Materials and methods: Twelve patients with ON (four male, eight female) and twelve age-, sex-, and education status-matched healthy controls (HCs) (four male, eight female) underwent resting-state functional magnetic resonance imaging (rs-fMRI) scans. The ALFF technique was used to assess local features of spontaneous brain activity. Correlation analysis was used to explore the relationship between the observed mean ALFF values of the different areas and visual evoked potentials (VEPs) in patients with ON.

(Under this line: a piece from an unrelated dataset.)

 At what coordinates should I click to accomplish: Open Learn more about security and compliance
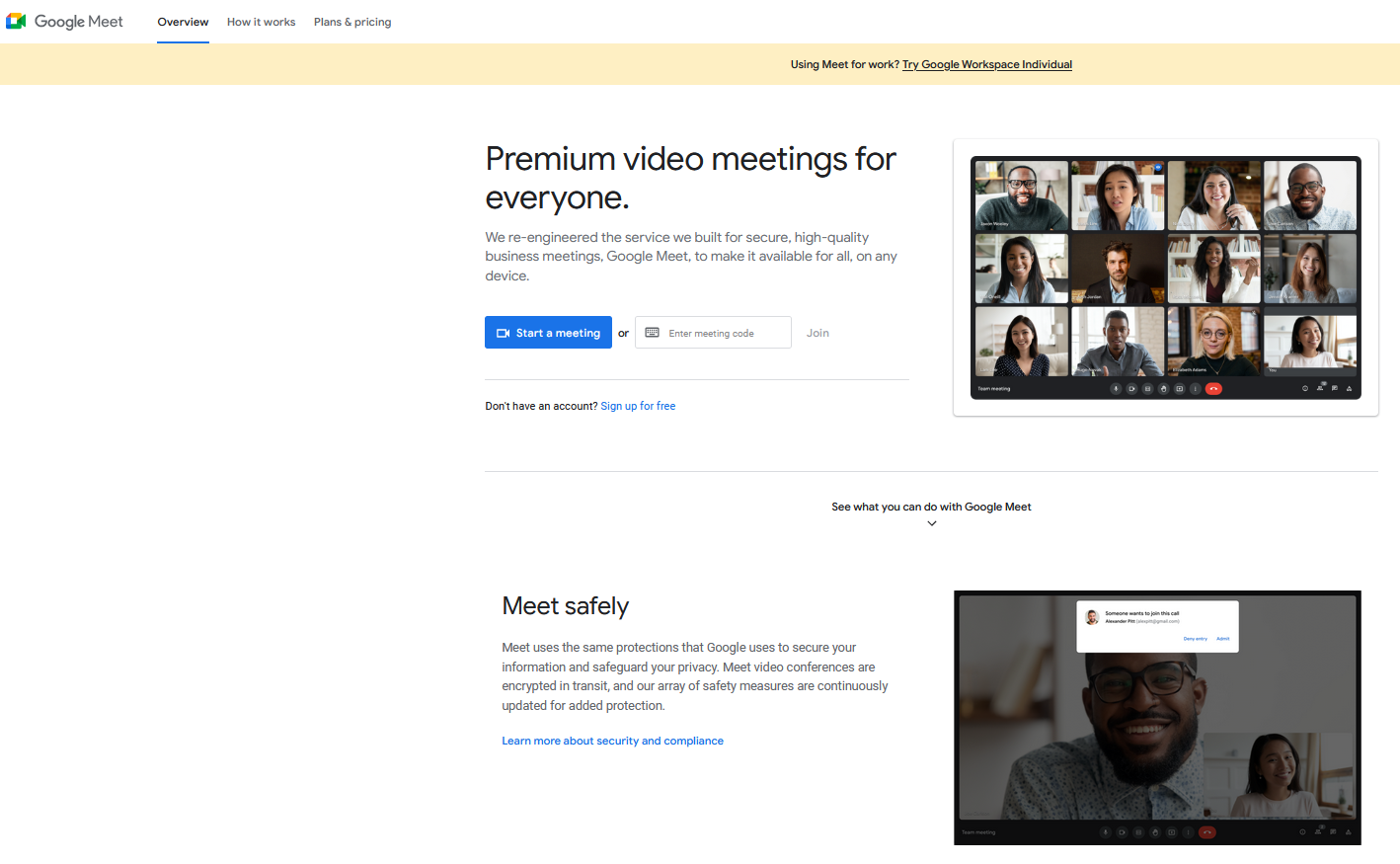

Results: Compared with HCs, patients with ON had significantly decreased ALFF values in the posterior and anterior lobes of the right cerebellum, right putamen, right inferior frontal gyrus, right insula, right supramarginal gyrus, right inferior parietal lobule, left medial frontal gyrus, left superior temporal gyrus, bilateral anterior cingulate/medial frontal gyrus, and bilateral precuneus, and significantly increased ALFF values in the posterior lobes of the left and right cerebellum, right inferior temporal gyrus, right inferior temporal/fusiform gyrus, left parahippocampal gyrus, left fusiform gyrus, left calcarine fissure, left inferior parietal lobule, and left cuneus. We found negative correlations between the mean ALFF signal value of the left parahippocampal gyrus and the VEP amplitude of the right eye in ON (r=-0.584, P=0.046), and a positive correlation between the mean ALFF signal value of the bilateral precuneus and the best-corrected visual acuity of the left eye (r=0.579, P=0.048) in patients with ON.
Conclusion: ON mainly seems to involve dysfunction in the default-mode network, cerebellum, and limbic system, which may reflect the underlying pathologic mechanism of ON.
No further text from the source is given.